* About this task
Using the listing below, keep only the lines with the word "target" and copy them.

===== Task input =====

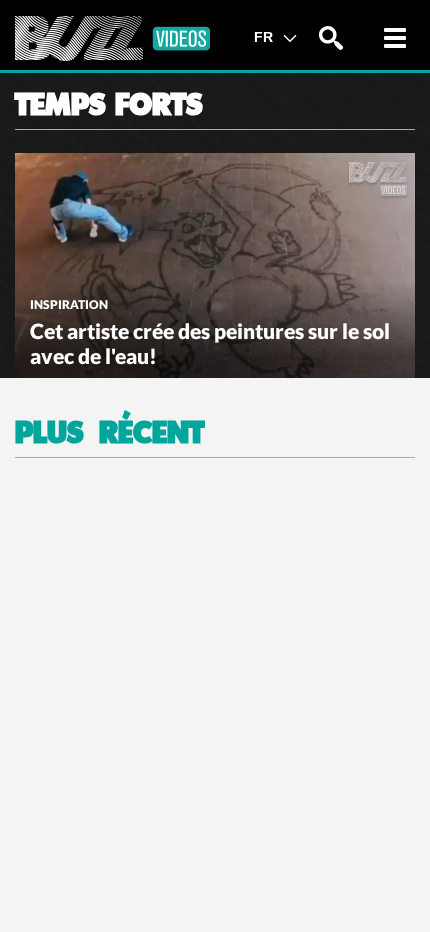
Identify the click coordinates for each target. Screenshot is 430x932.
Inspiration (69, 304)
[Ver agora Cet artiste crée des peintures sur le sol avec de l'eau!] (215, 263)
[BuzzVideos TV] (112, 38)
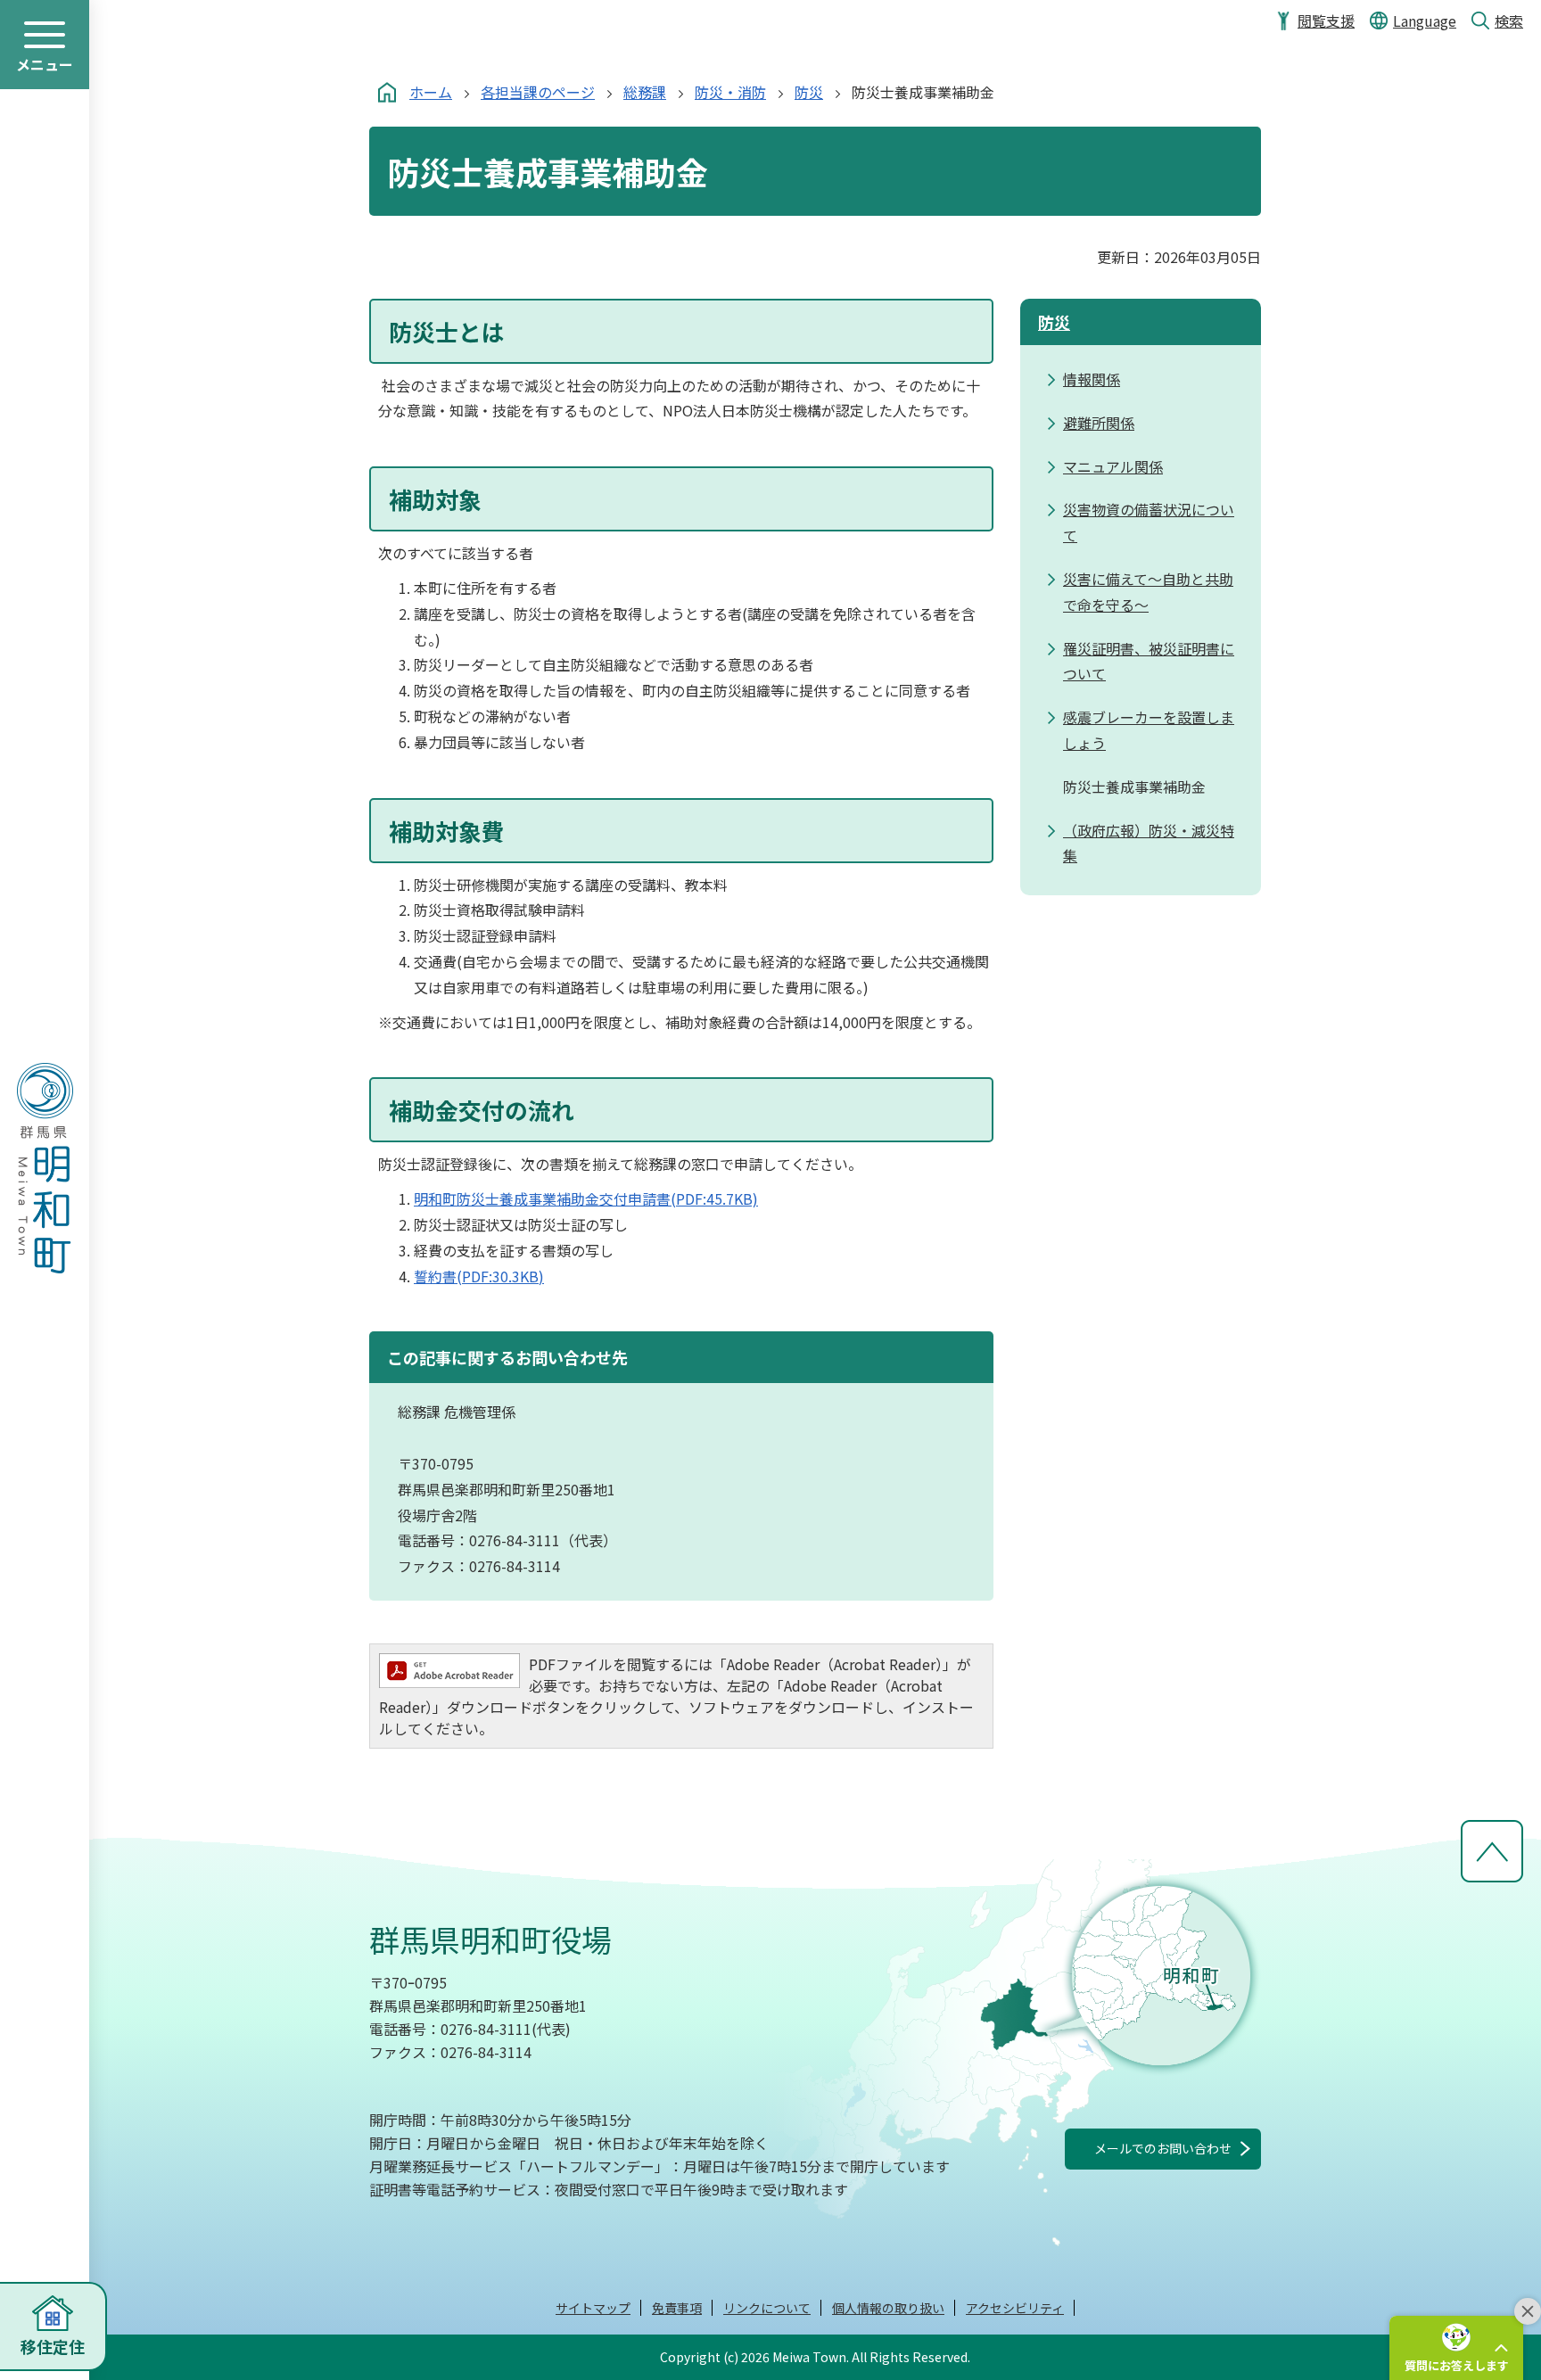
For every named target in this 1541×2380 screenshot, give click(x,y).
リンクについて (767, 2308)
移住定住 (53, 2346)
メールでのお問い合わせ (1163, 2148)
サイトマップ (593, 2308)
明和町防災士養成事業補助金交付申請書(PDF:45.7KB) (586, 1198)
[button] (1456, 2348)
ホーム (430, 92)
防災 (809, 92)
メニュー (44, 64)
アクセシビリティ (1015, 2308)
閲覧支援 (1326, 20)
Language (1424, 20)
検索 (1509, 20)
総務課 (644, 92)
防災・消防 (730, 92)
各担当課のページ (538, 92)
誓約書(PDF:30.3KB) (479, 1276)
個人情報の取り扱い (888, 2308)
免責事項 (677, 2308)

=====

* Answer box
Identify the click coordinates for each target. Screenshot is 430x932.
For every named target in this 1541×2380 screenshot, give click(x,y).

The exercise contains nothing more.